→ **WHAT THE TASK ASKS**
Only the lines below from the one containing "The width and height of the screenshot is (1568, 748)." through the one containing "Given: Click the green 7,751.56 level label" belong in the answer, set down exactly, with the pictures left out.

*** RECORD EXTRACTS ***

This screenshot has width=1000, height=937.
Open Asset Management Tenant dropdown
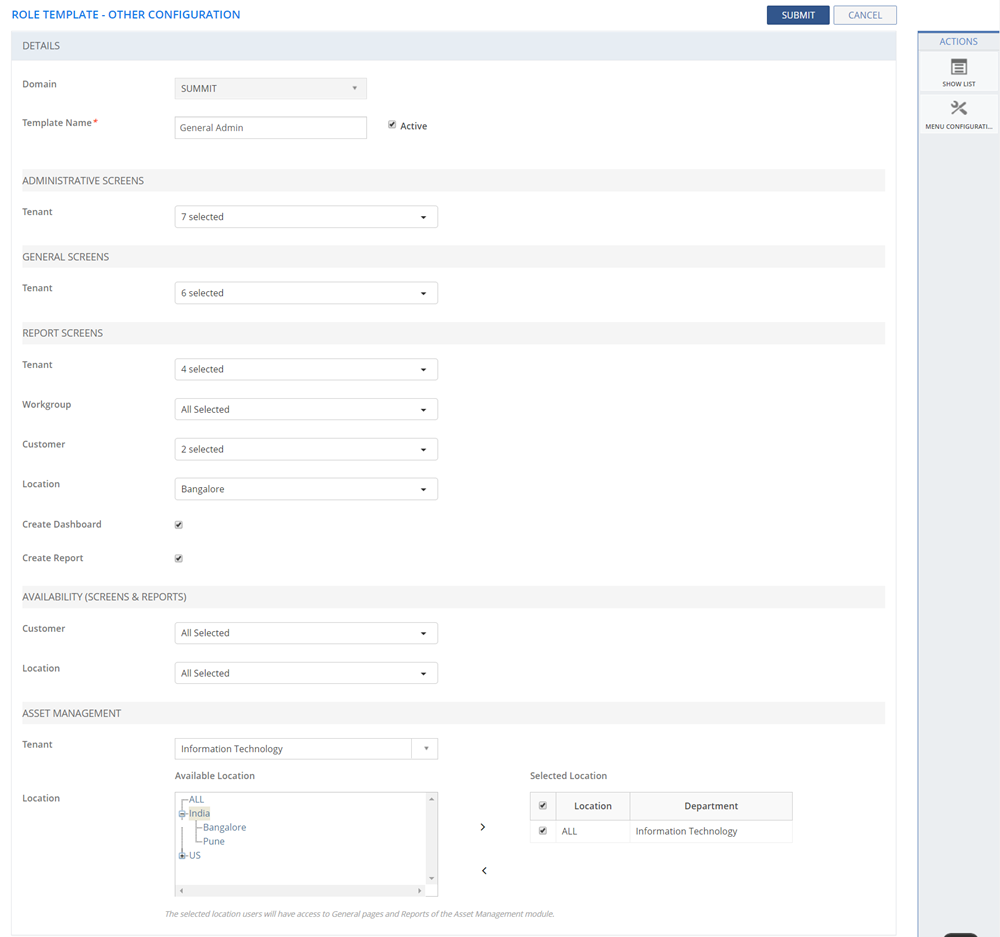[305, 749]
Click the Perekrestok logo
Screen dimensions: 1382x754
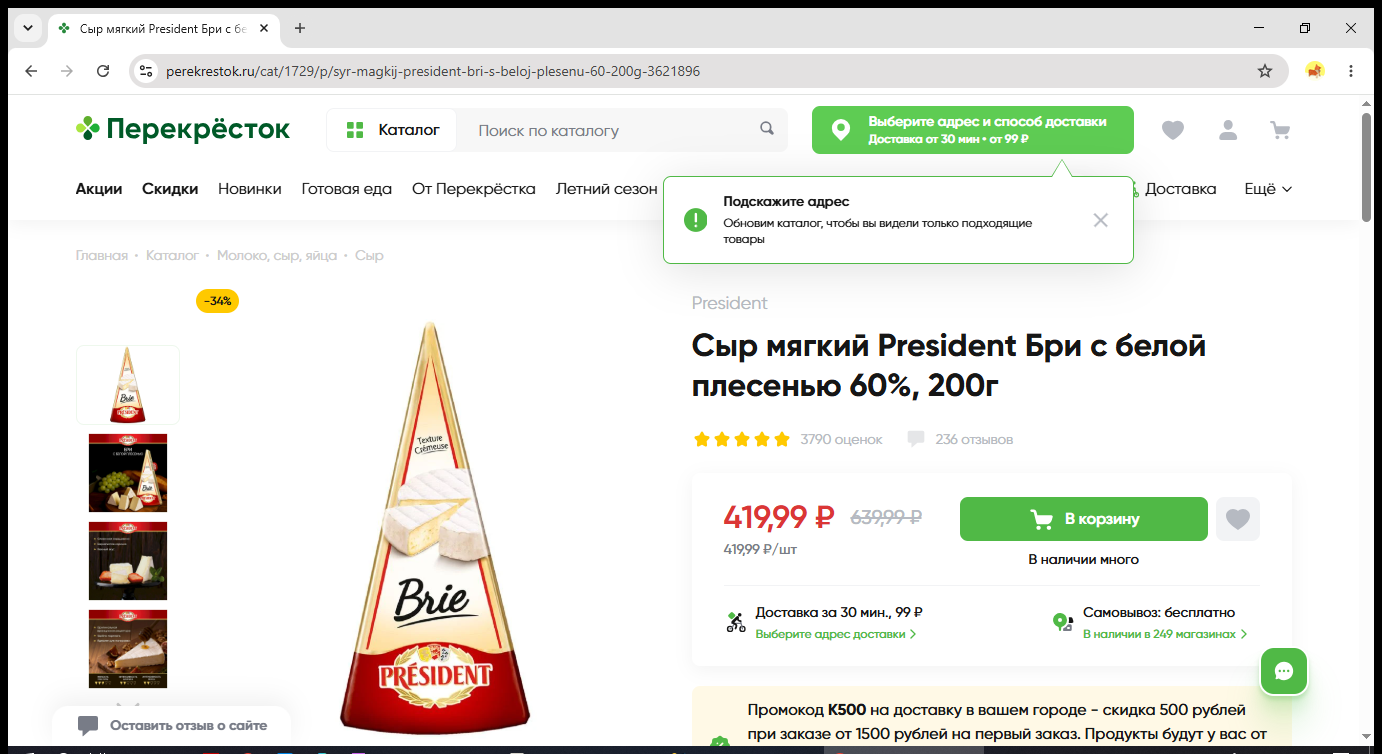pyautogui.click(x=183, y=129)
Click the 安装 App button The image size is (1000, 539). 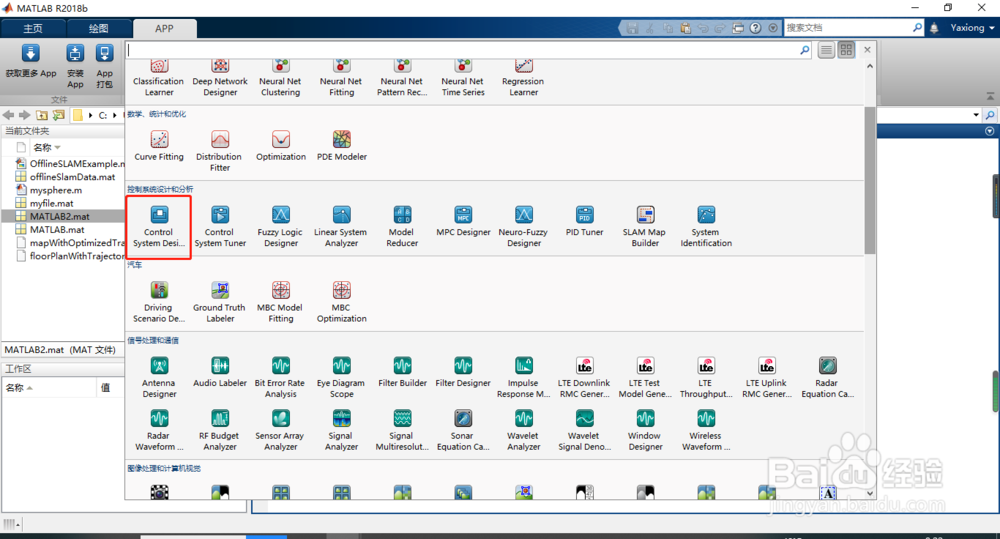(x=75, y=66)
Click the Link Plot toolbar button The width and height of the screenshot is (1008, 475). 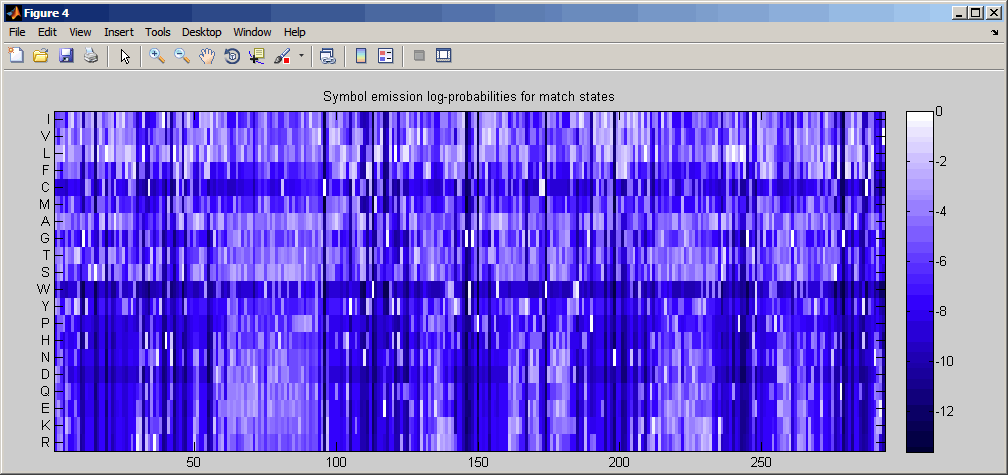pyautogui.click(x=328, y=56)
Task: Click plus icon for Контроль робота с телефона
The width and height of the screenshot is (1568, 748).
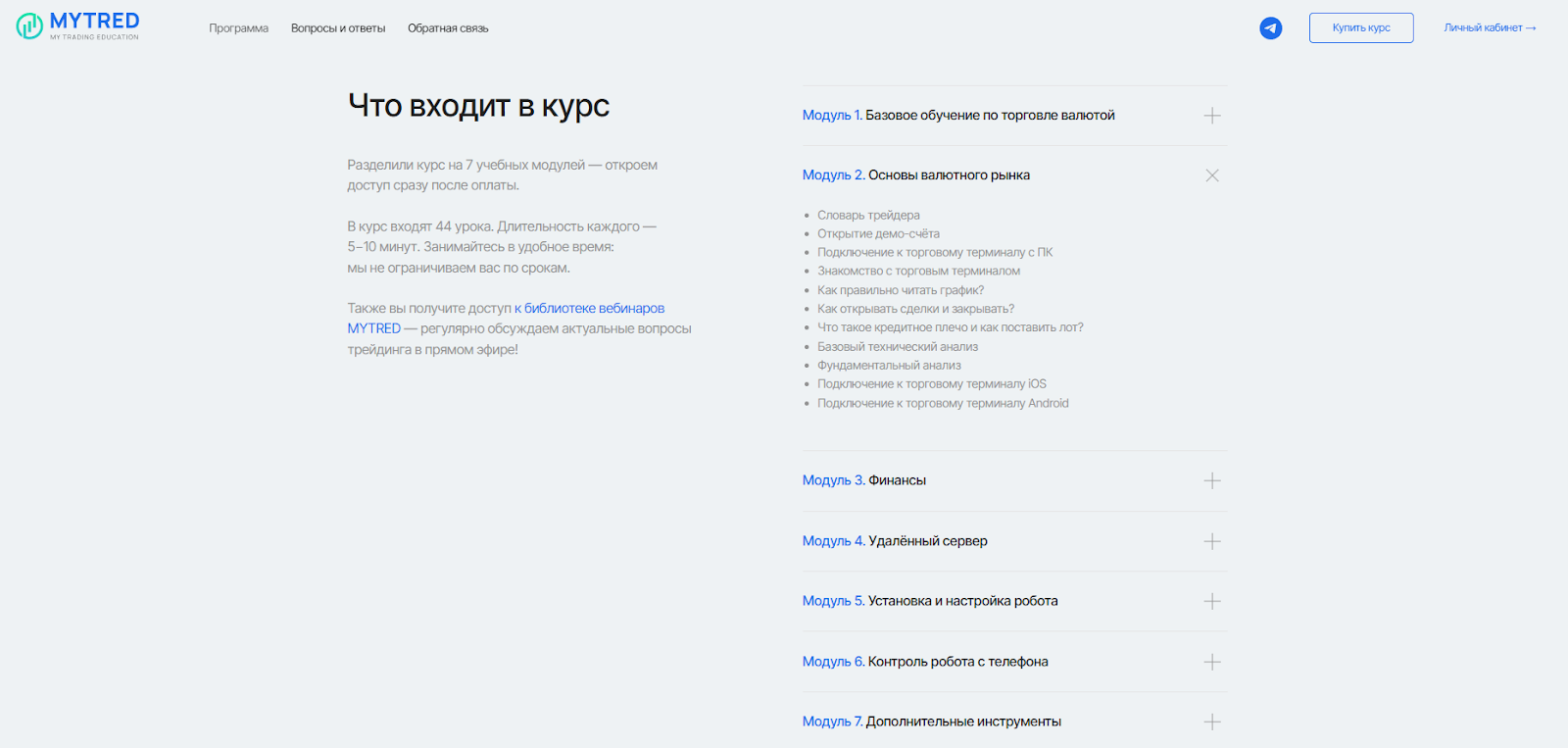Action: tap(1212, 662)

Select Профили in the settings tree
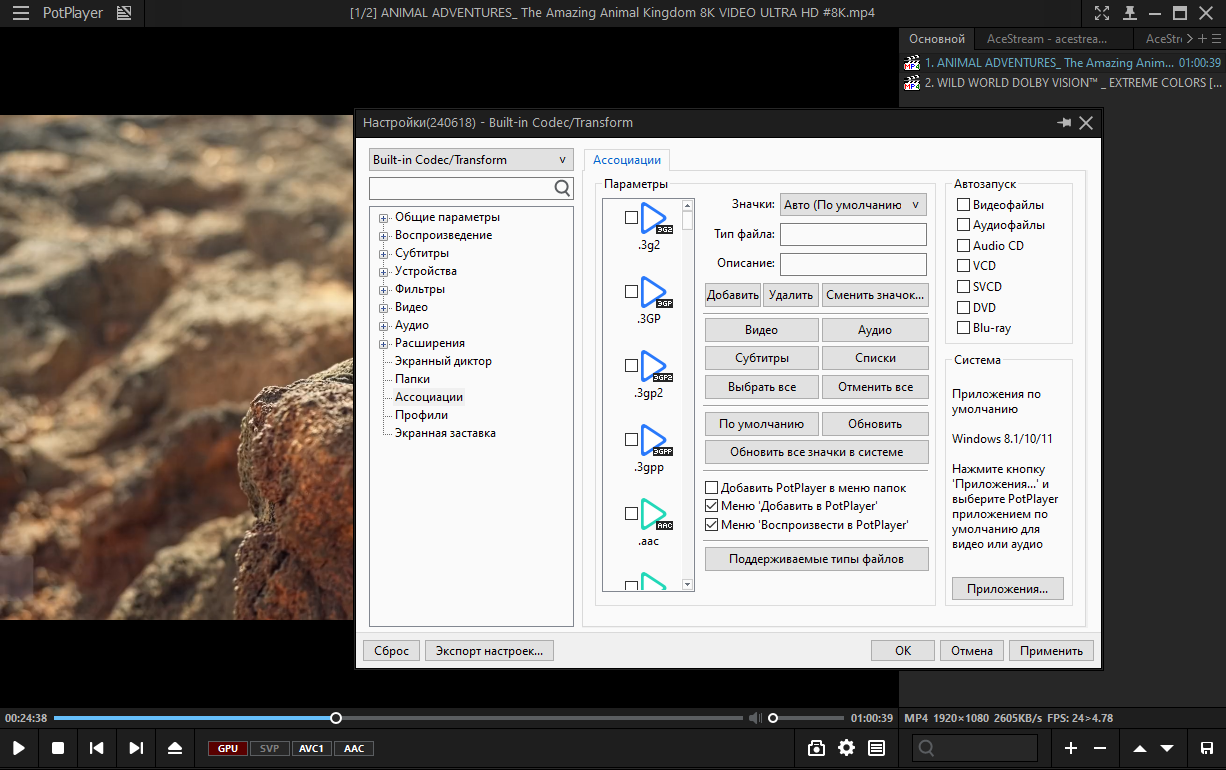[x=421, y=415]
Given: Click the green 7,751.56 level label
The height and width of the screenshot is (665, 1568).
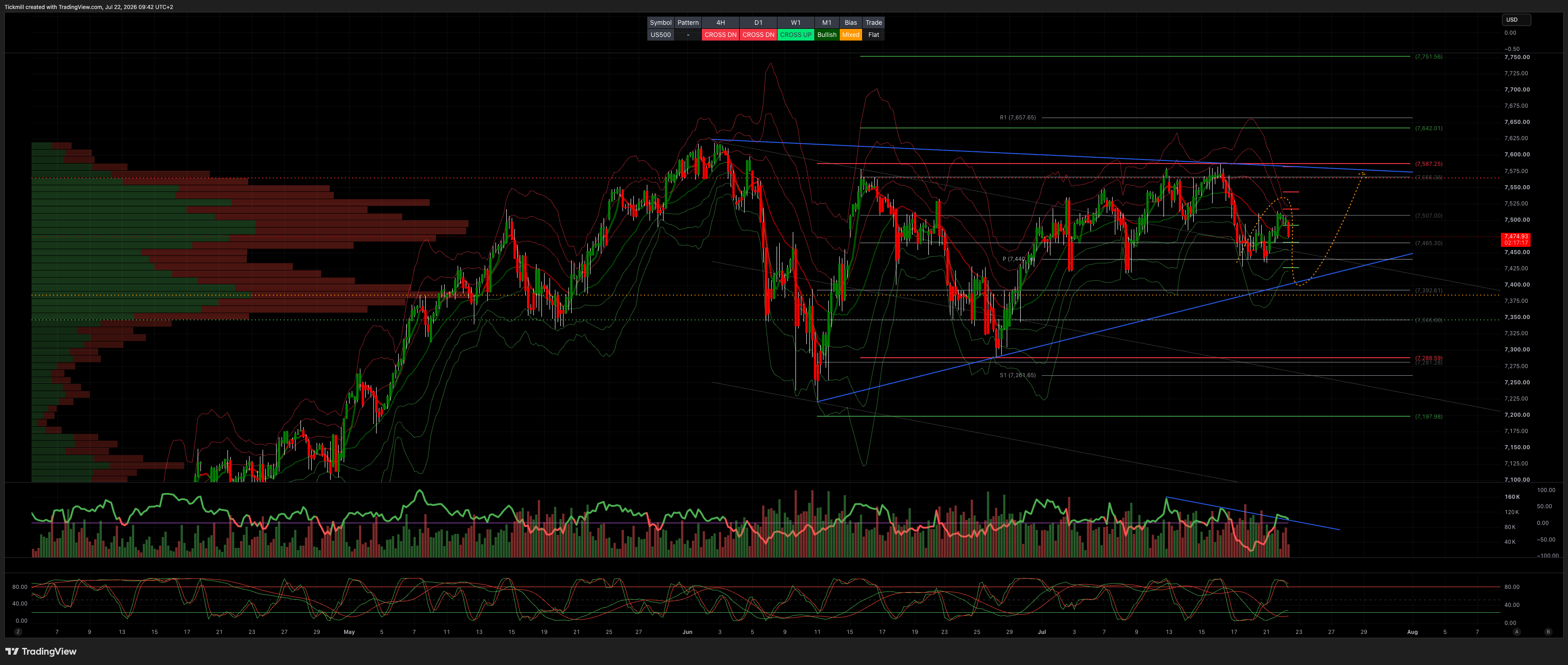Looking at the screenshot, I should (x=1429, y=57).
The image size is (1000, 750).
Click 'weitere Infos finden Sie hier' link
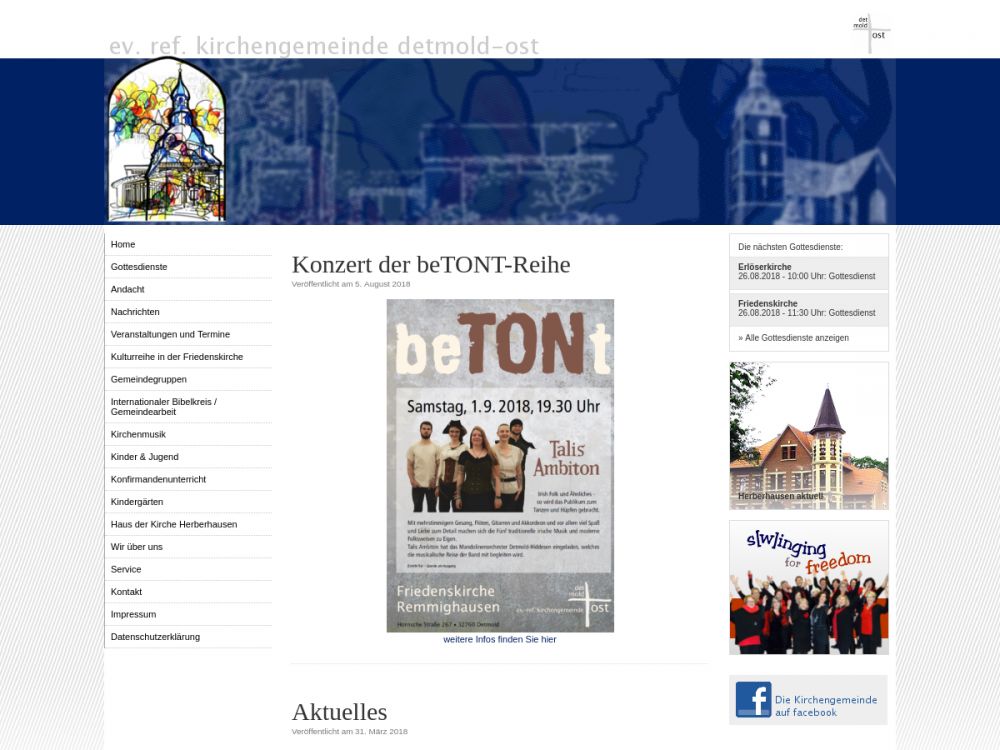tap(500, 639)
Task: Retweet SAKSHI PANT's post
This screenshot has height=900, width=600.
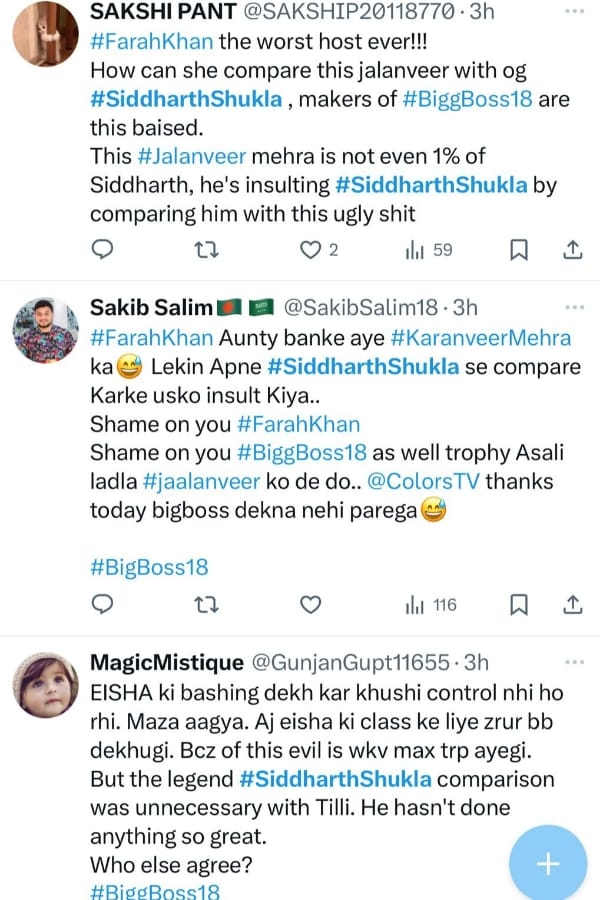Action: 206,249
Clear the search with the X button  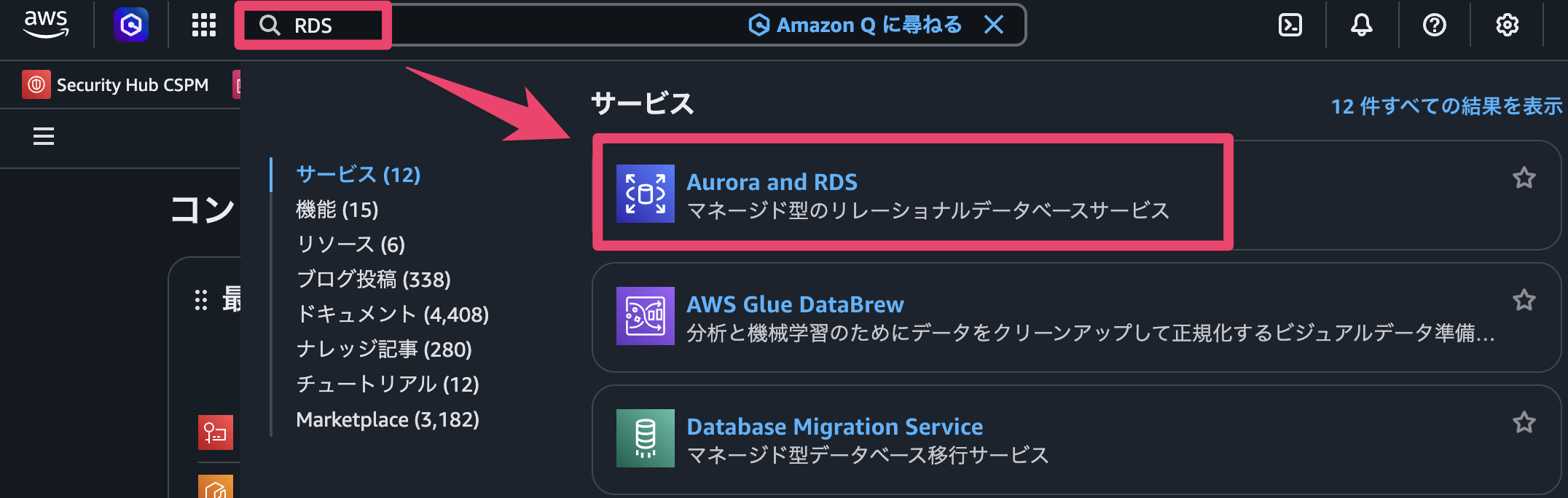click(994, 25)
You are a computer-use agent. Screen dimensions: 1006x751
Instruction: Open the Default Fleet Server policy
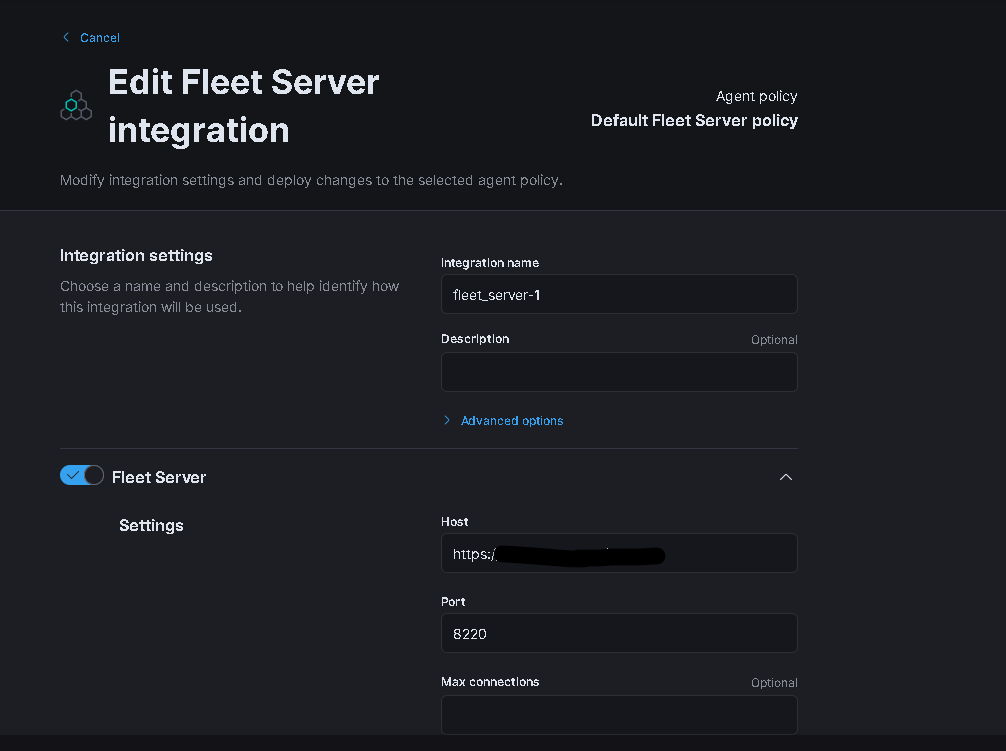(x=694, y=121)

*** End of RECORD EXTRACTS ***

→ **WRITTEN SOLUTION**
The width and height of the screenshot is (1568, 748).
Action: tap(1212, 662)

Select Профили in the settings tree
[x=421, y=415]
Given: Click the green 7,751.56 level label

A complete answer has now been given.